• [Apply what you read]:
a – Can you reproduce the part of the forum thread about a dog's MMM that begins at the words "## goldhaven" and stops after "to the Prednisone."?
b – Would you resume the forum thread about a dog's MMM from the point where it stops?

I hope that this post gives some of you pet owners hope that there is a cure for your pet's MMM condition. ("Cure" is my conclusion, not Dr. Hanneman's.)


----------



## goldhaven

roverspirit said:


> Our 10 yo golden retriever appeared to contract MMM in March 2014 one week after receiving a Rabies vaccine. She could not eat and could not hike with us (because she couldn't open her mouth wide enough to pant). Our vet tried to open her mouth under anesthesia and couldn't. He put our dog on 20 mg 2 x p/day. A blood test sent to the San Diego lab came back inconclusive, but our vet concluded that our dog likely had MMM, due to her symptoms and quick response to the Prednisone.
> 
> Our dog was on Prednisone for the next 4 months. The Prednisone appeared to cure her condition, however, a few months later she was diagnosed with low Thyroid. A month or so after getting our dog's thyroid under control (with oral Thyroid), our dog began to have difficulty opening her mouth again. She seemed to have difficulty eating, yawning and drinking too.

• [Provided information]:
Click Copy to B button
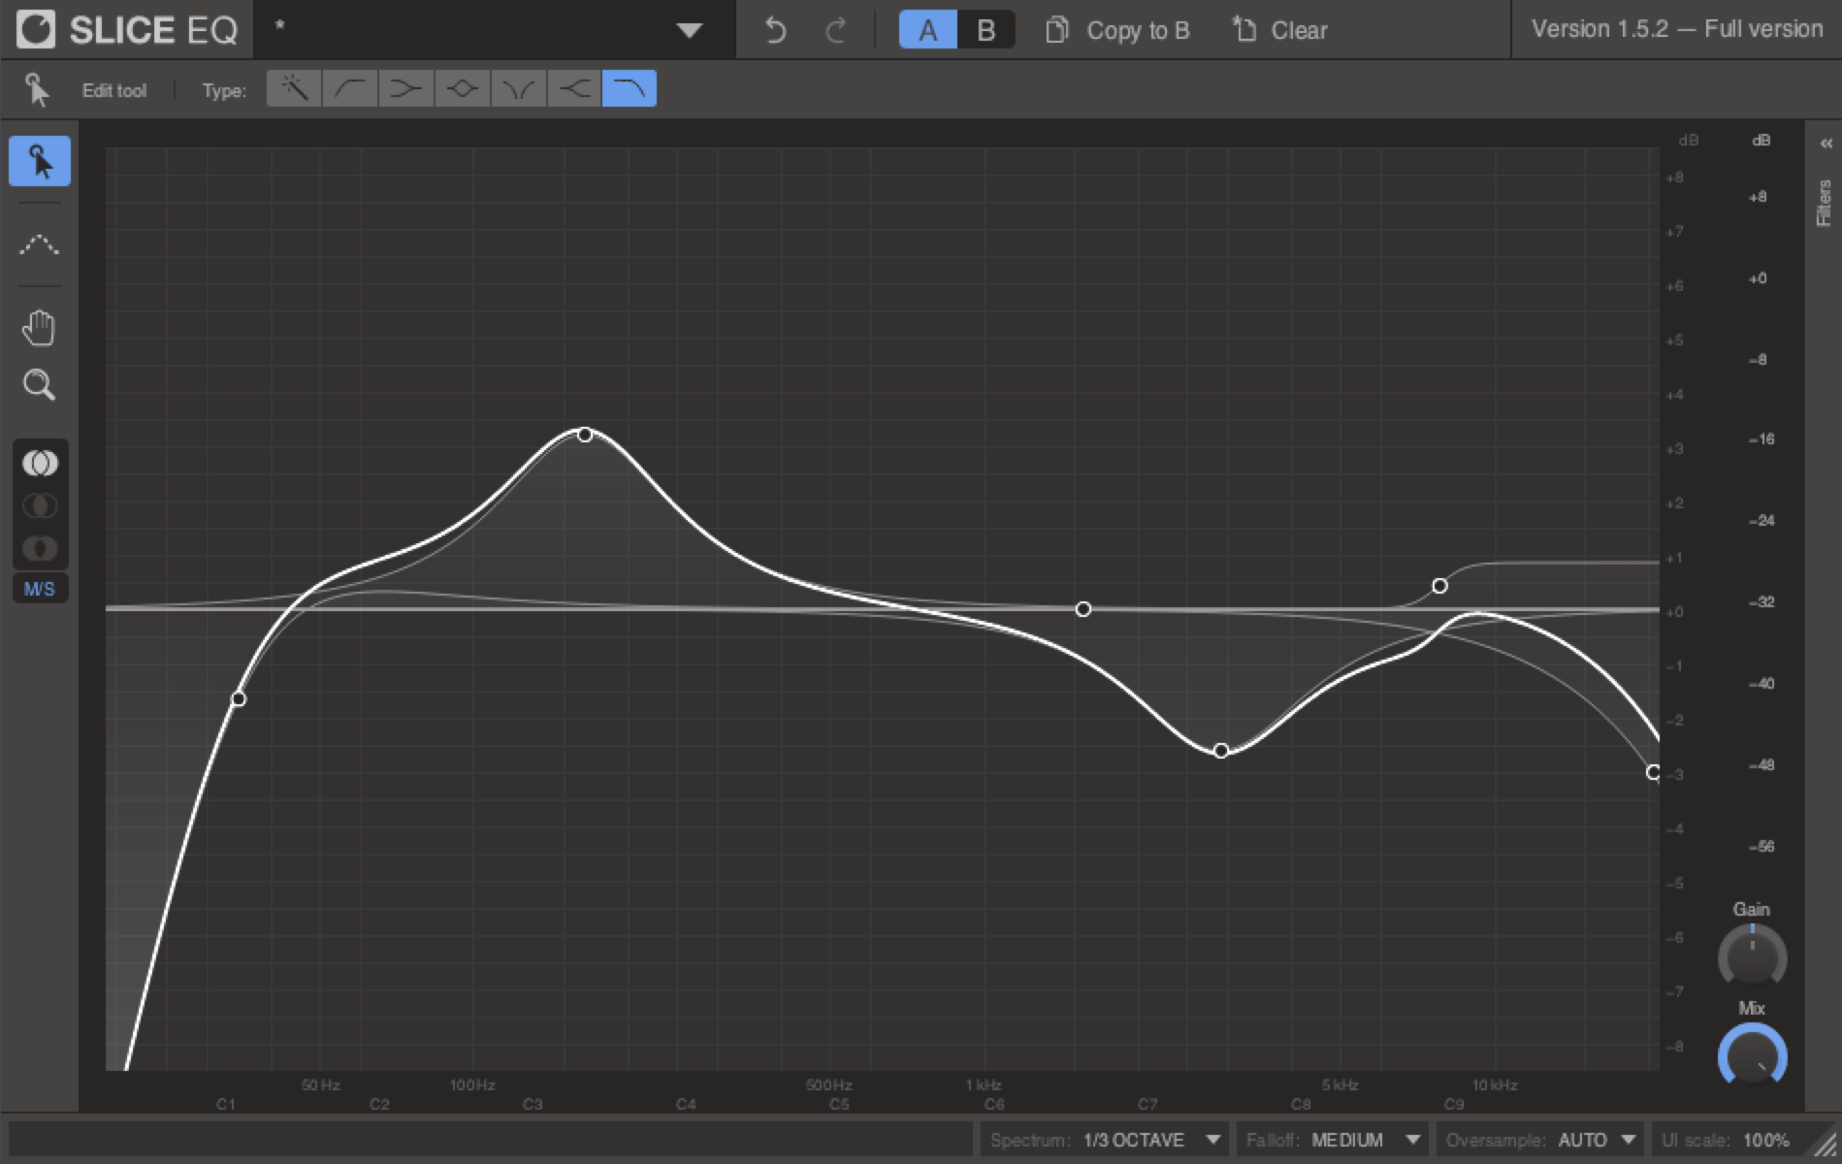 point(1117,30)
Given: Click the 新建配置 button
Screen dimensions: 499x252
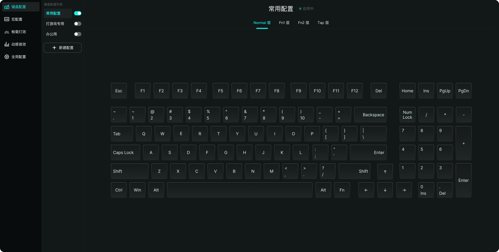Looking at the screenshot, I should click(x=63, y=48).
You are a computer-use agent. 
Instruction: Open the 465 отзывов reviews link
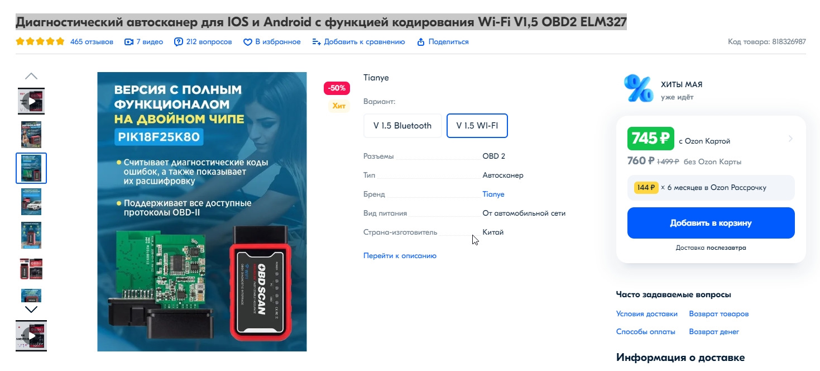(x=92, y=42)
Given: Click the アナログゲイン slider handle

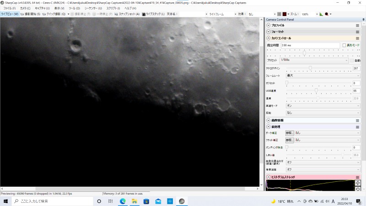Looking at the screenshot, I should coord(310,68).
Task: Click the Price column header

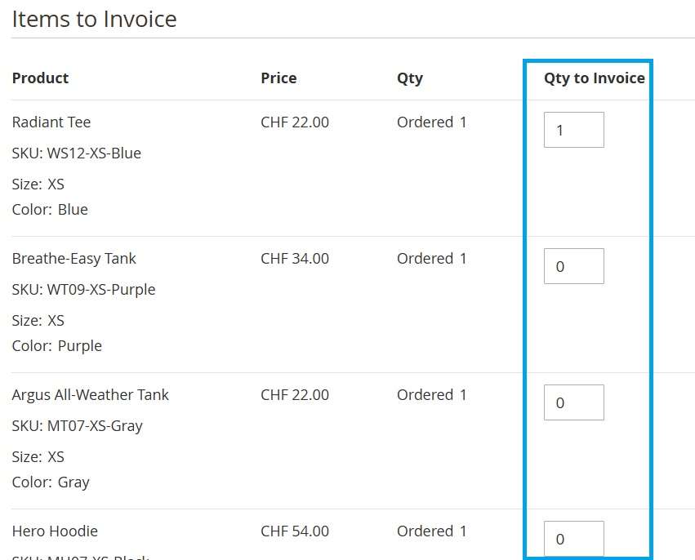Action: [278, 78]
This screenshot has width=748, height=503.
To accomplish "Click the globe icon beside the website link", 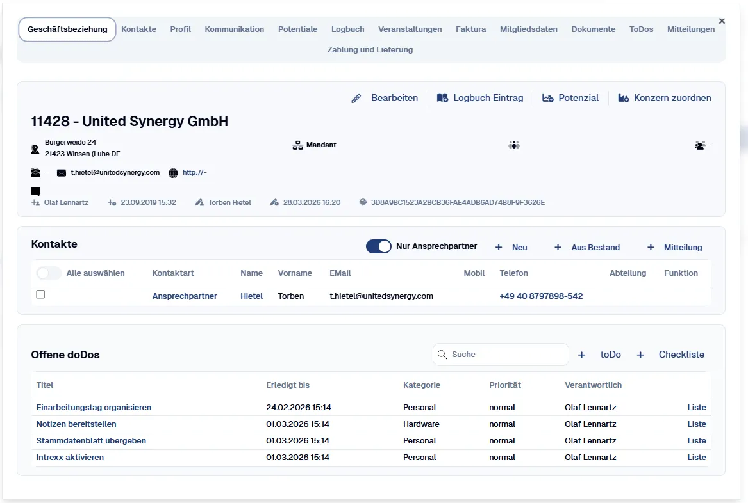I will point(172,172).
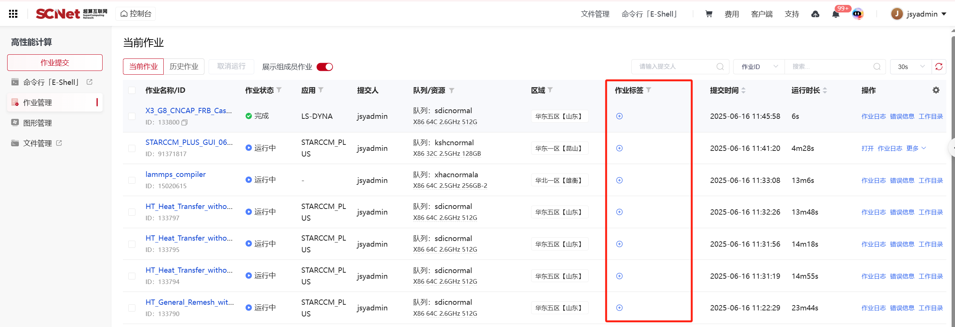Open table column settings gear

(x=936, y=90)
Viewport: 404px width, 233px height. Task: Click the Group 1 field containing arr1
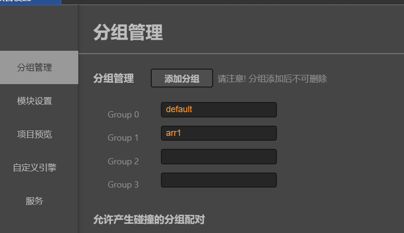[218, 133]
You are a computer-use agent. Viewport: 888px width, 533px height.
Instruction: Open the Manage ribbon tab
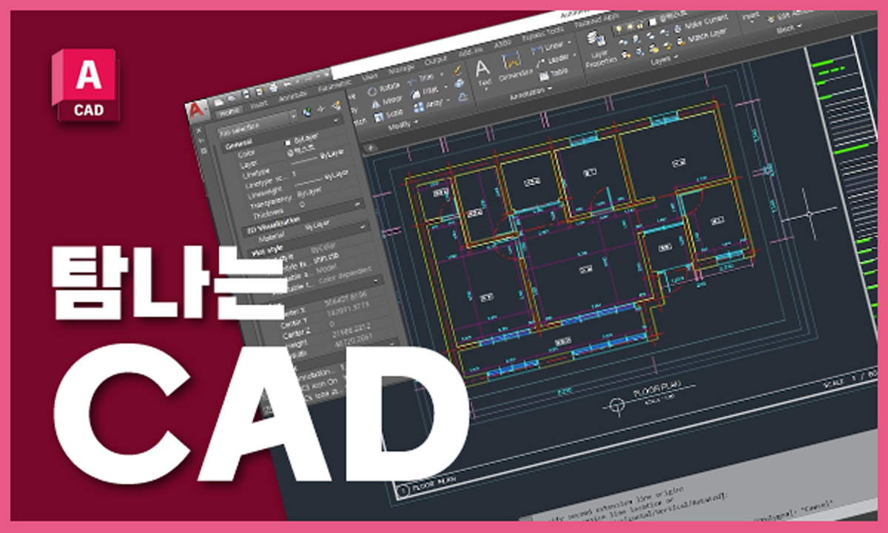pyautogui.click(x=402, y=67)
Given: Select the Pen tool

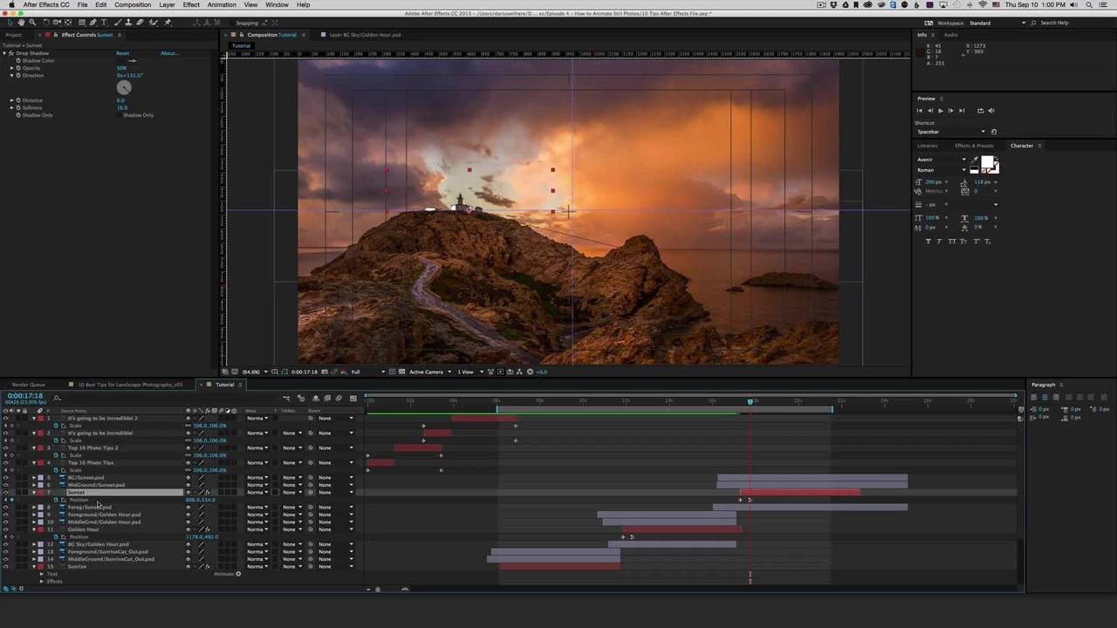Looking at the screenshot, I should coord(93,23).
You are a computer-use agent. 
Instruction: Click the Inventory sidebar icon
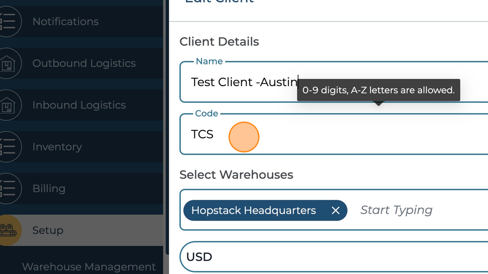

• [Per-task outputs]:
a –
## goldhaven

roverspirit said:


> Our 10 yo golden retriever appeared to contract MMM in March 2014 one week after receiving a Rabies vaccine. She could not eat and could not hike with us (because she couldn't open her mouth wide enough to pant). Our vet tried to open her mouth under anesthesia and couldn't. He put our dog on 20 mg 2 x p/day. A blood test sent to the San Diego lab came back inconclusive, but our vet concluded that our dog likely had MMM, due to her symptoms and quick response to the Prednisone.

b –
> 
> Unsure whether Prednisone would again work on the MMM, our vet put our dog on a trial of Prednisone (20 mg 2x per day) for 4 days. Within a few days of beginning the Prednisone (for the second time) our dog's head appeared to be completely sunken in, cheeks hollowed out and unable to lift her ears and it had NO effect on the symptoms of MMM. Like you, we began searching out as many resources and on-line experiences that we could find. Most of the vets that we consulted, recommended a continuation of the Prednisone (which had appeared to aggravate if not cause the muscle atrophy in her head and face).
> 
> We found naturopathic vet in Park City, Utah that was the answer to our prayers. She gave our dog a thorough examination (evaluating her diet, symptoms and her overall condition, observing how our dog sat, drank and ate.) In our first appointment, Dr. Hanneman gave our dog a chiropractic adjustment to our surprise. (Everything we had read suggested that acupuncture may have some benefit and so we were expecting acupuncture). Before we left Dr. Hanneman's office, the range of motion in our dog's jaw had increased enough so that she was panting and we could see her tongue and lower teeth. Within 3 hours, our dog picked up a toy and began chewing it, which she had not done for more than 6 months. Within 2 days, the range of motion in our dog's jaw had significantly improved and continued to improve over the course of the next month, while the muscle in her head and face began to fill in and improve her muscle mass. She can move her ears, lift her lips around her mouth, chew her food.
> 
> We were completely shocked with our dog's nearly complete recovery from a 2 hour appointment with a naturopathic veterinarian trained in chiropractic. Dr. Hanneman was pleasantly surprised too.
> 
> I hope that this post gives some of you pet owners hope that there is a cure for your pet's MMM condition. ("Cure" is my conclusion, not Dr. Hanneman's.)


Thank you for posting. This is exactly the reason that I started this thread. I never even thought to try chiropractic.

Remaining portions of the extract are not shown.